Justamente com o material apreendido, estava em poder das
autoridades uma “capciosa” lista de endereços e números de telefones,
pertencentes, por certo, a clientes do “milagroso” Osório.
Todas as pessoas relacionadas na lista estavam sujeitas a
serem convidadas pela polícia a prestar declarações, que, aliás, a imprensa não
tinha dúvidas, de que isso acontecesse.
Batuque?
Dois objetos foram encontrados no “arsenal” de Osório que,
perfeitamente, davam para desconfiar que ali, também, se realizavam as célebres
sessões de batuque. Queriam se referir a um enorme cacete de pau descascado e a
dois grandes chocalhos, inteiramente de bronze. Indagado Osório sobre os
objetos suspeitos, declarou, como sempre, que faziam parte do culto.
O alívio do Osório
Em conversa com a reportagem do Diário Popular, disse Osório que estava há muito tempo arrependido
de se ter envolvido com semelhante profissão. Sentia-se “agora” muito feliz,
pois não podia abandoná-la, conquanto, pelo juramento prestado, de fidelidade,
ao ritmo africano, só poderia rompê-lo obrigado pela intervenção de terceiros.
O elogio à ação das
autoridades
Muito havia feito naqueles últimos tempos, em benefício da
coletividade, “as nossas autoridades” policiais e, haviam dirigido pessoalmente
os trabalhos, os Srs. capitães Cezar Brizolara e João Gomes Nogueira, delegado
e subdelegado de polícia, respectivamente.
Osório, em liberdade
Findas às 24 horas de detenção, prevista pela lei para o
caso, foi posto em liberdade, dia 22 de abril, ao anoitecer, “o charlatão”
Osório.
Em suas declarações na delegacia de polícia, Osório disse
que não mais se envolveria em semelhantes “negócios”.

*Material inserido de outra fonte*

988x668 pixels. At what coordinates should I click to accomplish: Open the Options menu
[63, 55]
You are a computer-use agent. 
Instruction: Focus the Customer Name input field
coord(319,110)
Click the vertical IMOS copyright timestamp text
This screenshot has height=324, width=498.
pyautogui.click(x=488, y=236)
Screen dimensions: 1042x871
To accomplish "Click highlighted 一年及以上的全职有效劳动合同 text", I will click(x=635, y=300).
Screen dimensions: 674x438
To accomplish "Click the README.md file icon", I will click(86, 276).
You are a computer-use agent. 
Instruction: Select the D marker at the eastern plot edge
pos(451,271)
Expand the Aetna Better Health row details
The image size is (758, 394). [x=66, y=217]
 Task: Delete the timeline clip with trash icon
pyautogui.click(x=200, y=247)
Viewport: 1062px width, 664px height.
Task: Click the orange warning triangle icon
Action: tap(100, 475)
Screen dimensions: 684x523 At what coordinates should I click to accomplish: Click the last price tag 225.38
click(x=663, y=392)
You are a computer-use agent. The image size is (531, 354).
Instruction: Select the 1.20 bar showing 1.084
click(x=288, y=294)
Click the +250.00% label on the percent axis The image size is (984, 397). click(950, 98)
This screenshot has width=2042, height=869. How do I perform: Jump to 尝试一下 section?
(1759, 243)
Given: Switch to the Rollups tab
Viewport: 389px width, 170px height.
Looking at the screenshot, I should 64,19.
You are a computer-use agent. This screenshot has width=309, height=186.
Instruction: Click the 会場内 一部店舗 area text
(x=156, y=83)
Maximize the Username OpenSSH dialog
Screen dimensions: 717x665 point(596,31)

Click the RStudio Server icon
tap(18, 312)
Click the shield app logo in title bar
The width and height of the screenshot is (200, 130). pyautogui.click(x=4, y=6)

O mandingueiro seria processado, tendo já contratado para
sua defesa os serviços do advogado Dr. Juliné da Costa Siqueira.
A morte de Osório
Dia 15 de março de 1938, sob o título “De luto a macumba em
Pelotas”, era dito que correra rápida a notícia, às primeiras horas da noite
anterior, da morte do conhecido macumbeiro Osório Francisco Vieira.
Fazia poucos dias que Osório enfermara e se recolhera ao
hospital da Santa Casa, é o que informava o jornal.
Desde, segundo a mesma matéria, aquela “maldita canoa
policial”, do tempo do capitão Brisolara que Osório, despojado do
“instrumental” de sua rendosa profissão, caíra no esquecimento e da saudade dos
seus inumeráveis clientes: homens e mulheres, casados, viúvos, solteiros,
desquitados, prometidos, desenganados, contrariados e tantos outros...
Pedras de cevar, dente de javali, pé de cabra, amuletos,
gonzos, colares, chifres, batuques, guizos, bengalas, pratos com legendas,
frutas de cera virgem, defumadores, piras e outras esquisitices fizeram tantas
cabeças dar voltas e “forrarem” o ponche do “gozado feiticeiro”.
Encerrava-se assim, o capítulo dessa vida misteriosa e
confidente de muita gente boa desta terra, sempre incauta e generosa.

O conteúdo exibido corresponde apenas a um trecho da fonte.